Over the years, Baird has worked diligently to improve the accuracy and speed of the printer.

"I added a bunch of improvements and changed the configuration," Baird says. "I use it to make life in the lab easier because there are a lot of little components that we have that are really specialized. Rather than go to the machine shop and have a longer turnaround time and make it a lot more expensive, this really simplifies the work process."

Baird published a paper from an experiment where he used conductive plastic hewn from the printer. The components were used in ion mobility spectroscopy. The work could improve airport security as similar methods are used for screening. 
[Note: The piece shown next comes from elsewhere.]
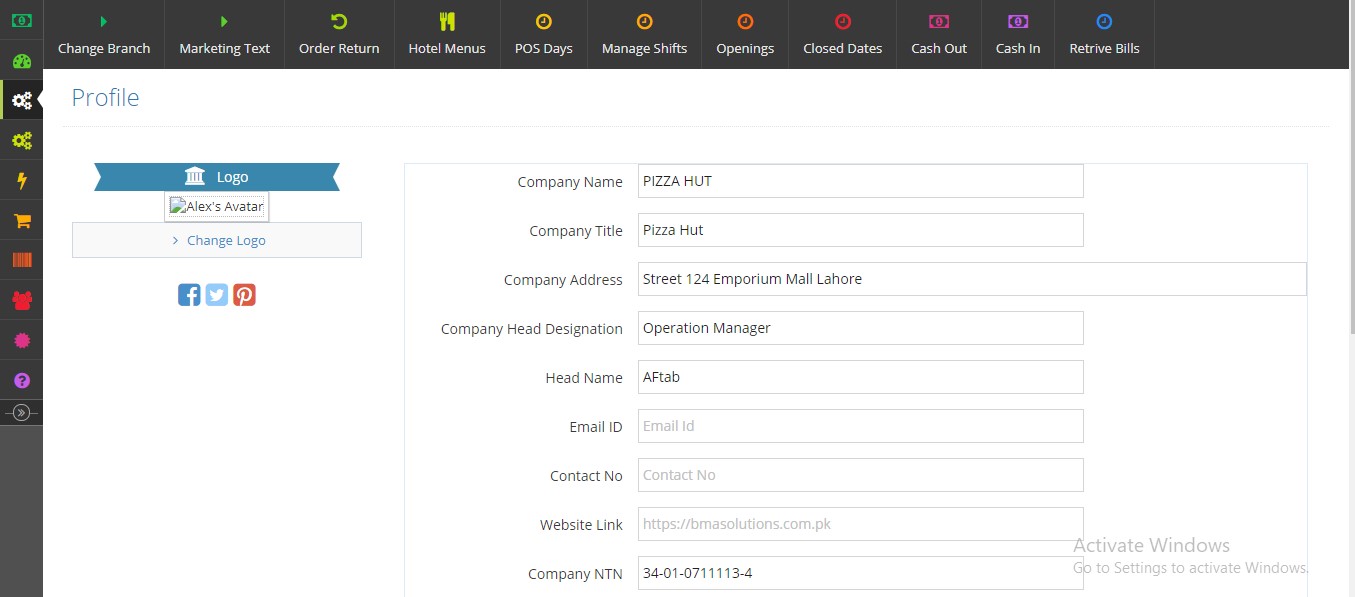Open the green dashboard gauge sidebar icon
This screenshot has height=597, width=1355.
click(21, 60)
Cooks, the Henry Bohn Hass Distinguished Professor of Chemistry, appreciates Baird's work, which has become valuable in prototyping parts for new and smaller mass spectrometers. Although sometimes the printed parts are "imprecise," the printer is a welcome new piece of equipment.

"It has allowed ideas to be tried very rapidly," Cooks says.

Top of the line

Aliaga's main piece of equipment in his work is the Objet Alaris 30. The printer uses plastic powder, layer by layer, that is selectively solidified by a laser within the machine to create fine, detailed pieces.
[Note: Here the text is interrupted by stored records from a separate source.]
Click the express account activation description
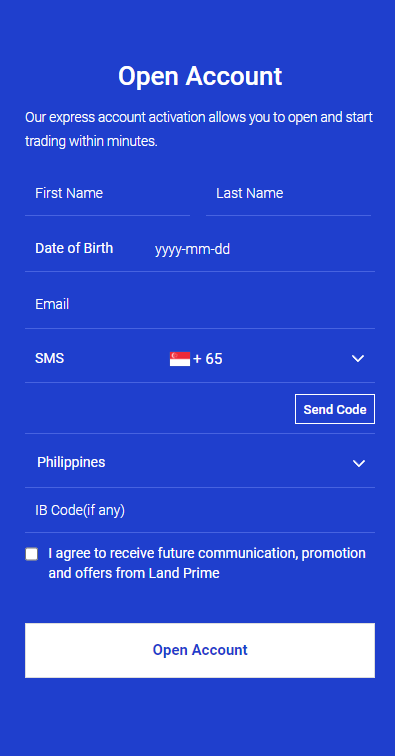The image size is (395, 756). pos(199,129)
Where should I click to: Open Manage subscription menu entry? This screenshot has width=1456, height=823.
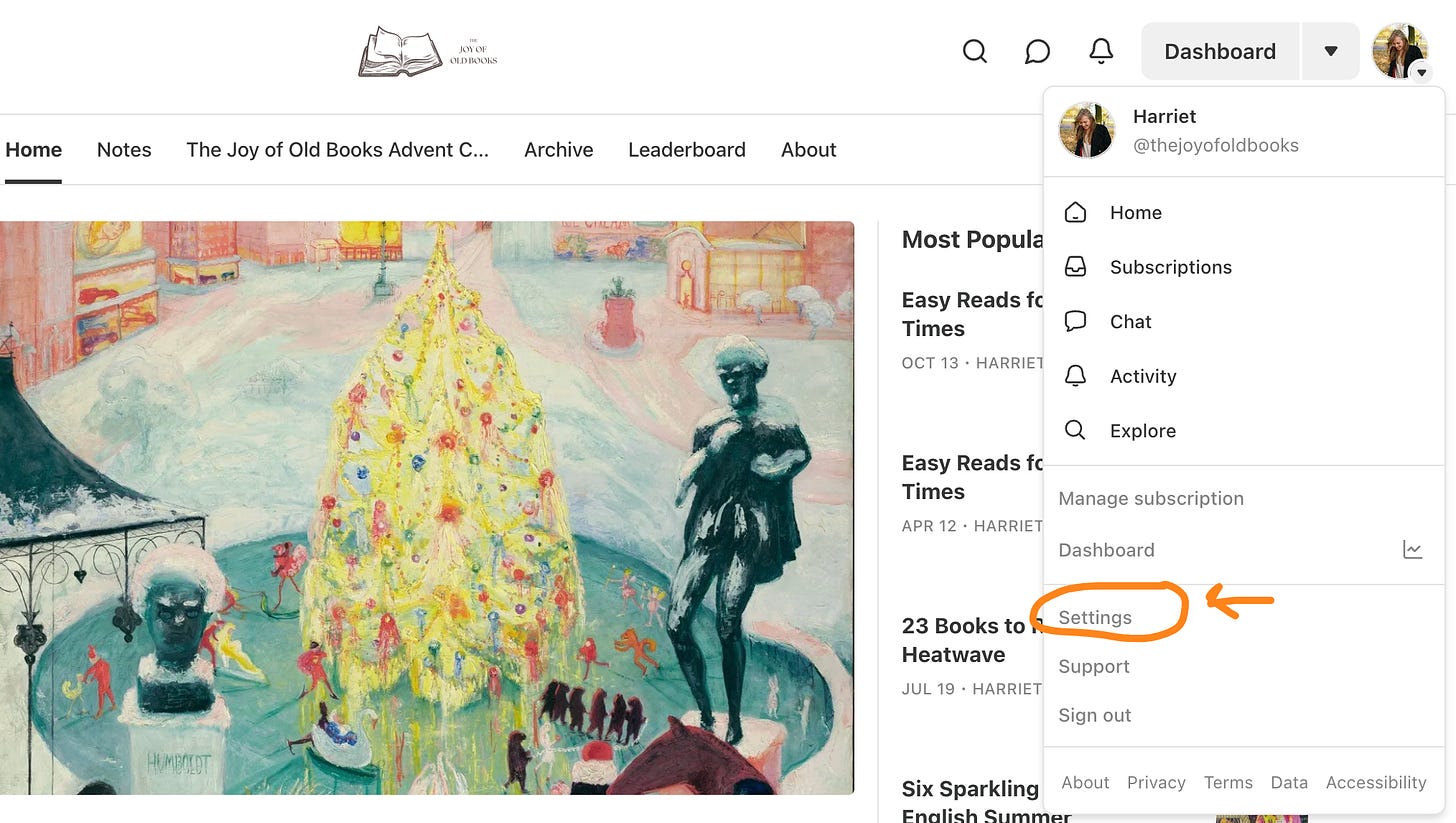1151,498
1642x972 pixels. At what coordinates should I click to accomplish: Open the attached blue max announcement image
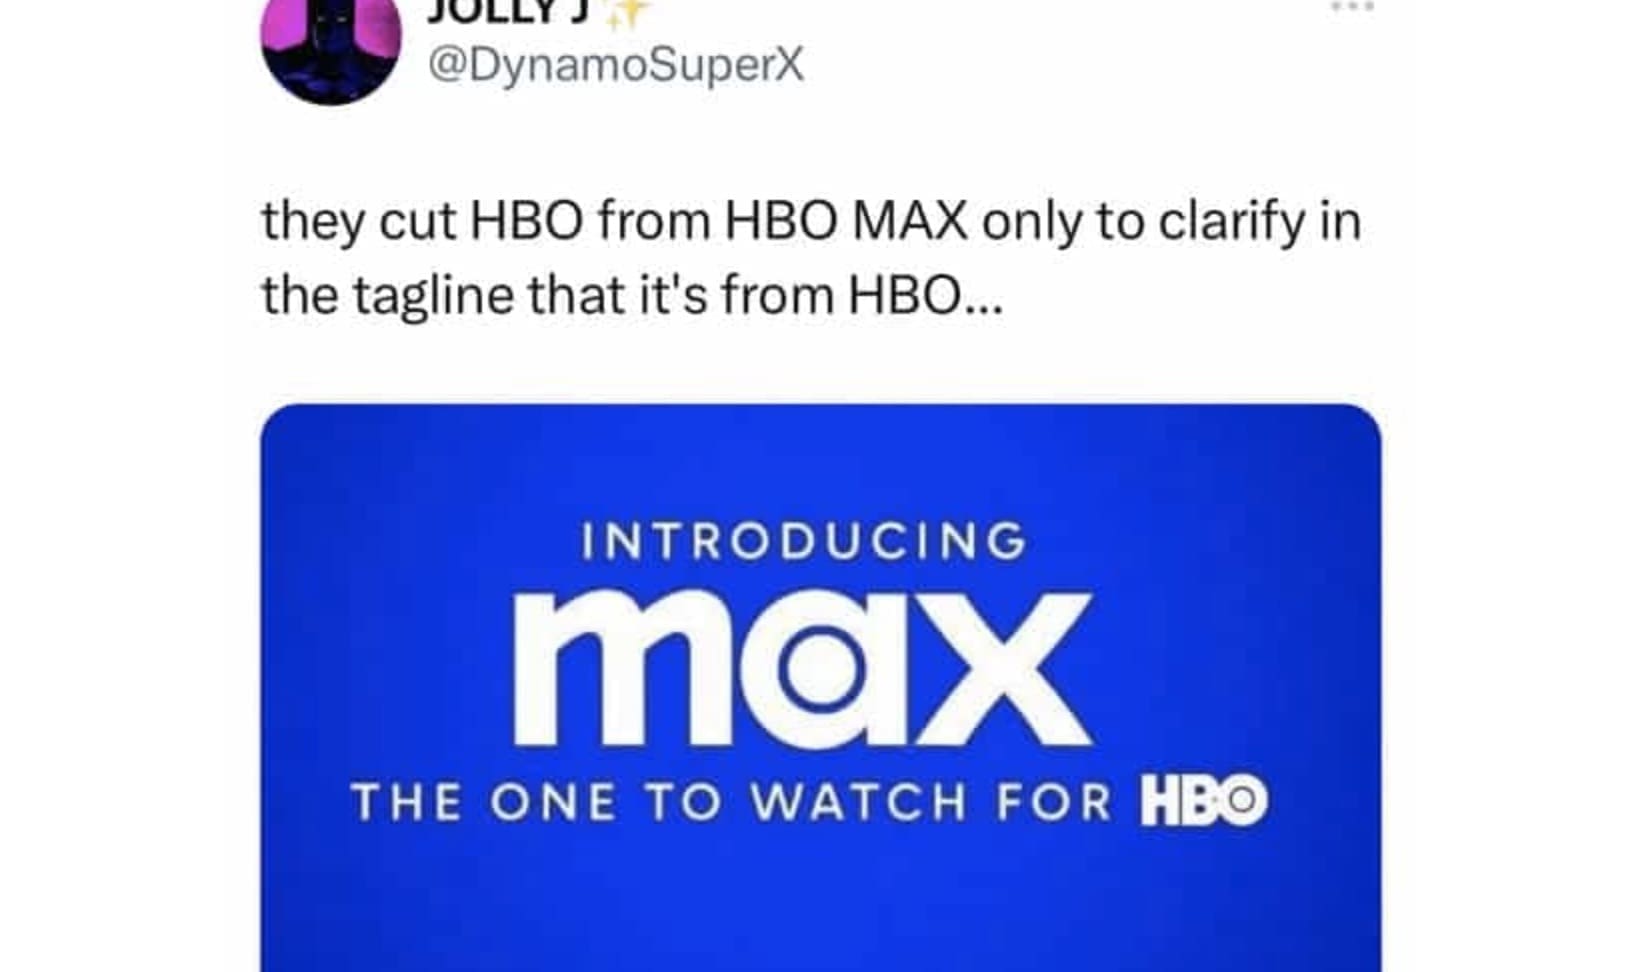(821, 688)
"The piece appears gradually on the platform," Aliaga says. "The platform lowers as the printer head moves back, forward, left, right. The object is then taken to a water station where the extra plastic is shot off."
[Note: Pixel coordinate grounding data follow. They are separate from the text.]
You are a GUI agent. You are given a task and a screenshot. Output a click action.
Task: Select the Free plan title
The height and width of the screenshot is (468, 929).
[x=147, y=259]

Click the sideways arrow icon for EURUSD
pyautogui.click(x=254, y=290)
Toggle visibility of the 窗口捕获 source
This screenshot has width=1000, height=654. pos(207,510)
The objects are light in weight but still impress. Aliaga is working on a project that creates  a three-dimensional watermark to adhere to objects like 3-D printed car parts.

"Some years ago, we got a grant to start exploring encoding information in 3-D objects," Aliaga says. "We want to differentiate a copy of the object from its original. Counterfeiting is actually a problem in industries, including the car industry. It's about a $10 billion a year loss due to that."

Infringers are skilled enough to add the logos and even serial numbers on counterfeit parts. Aliaga's work on 3-D printing watermarks looks to show differences between the real and the fake. Even if an object with a watermark is copied, the watermark will be altered to allow the consumer to know if it is a copy or not.

"To recreate this watermark, you will need a special code, a 128- or 256-byte key code," Aliaga says.

What's inside a 3-D printed object?

Christoph Hoffmann, professor of computer science, and visiting professor Ulas Yaman are using their algorithms to help strengthen the inside of 3-D printed pieces. The challenge is to come up with a design that offers strength but conserves the plastics that fuel most pieces on the Visualization lab's MakerBot Replicator 2X printer.

Hoffman and Yaman mostly use polylactic acid (PLA) plastic along with thinner T-Glas for clear pieces.

Hoffman and Yaman are working from hexagons that create the honeycomb-like interior structure of 3-D pieces. They are experimenting to see if there are better, more efficient ways to give 3-D printed materials their third dimension.

"By modifying the interior, we want to have different mechanical properties," says Yaman, who is visiting from Middle East Technical University in Ankara, Turkey.

The research is crucial as 3-D printing could bring about important items like car parts and surgical tools. The pieces must be strong, not flimsy. Hoffmann cites the U.S. Navy's use of 3-D printing technology for parts. Manufacturing on the ship will make for fewer trips to shore.

Hoffman is not surprised by the popularity of 3-D printing. In January, Hershey unveiled its own 3-D printing technology for "printing" chocolate.

Such sweet technological leaps will increase research in the College of Science.

"It's not so abstract. You can touch it," Hoffmann says.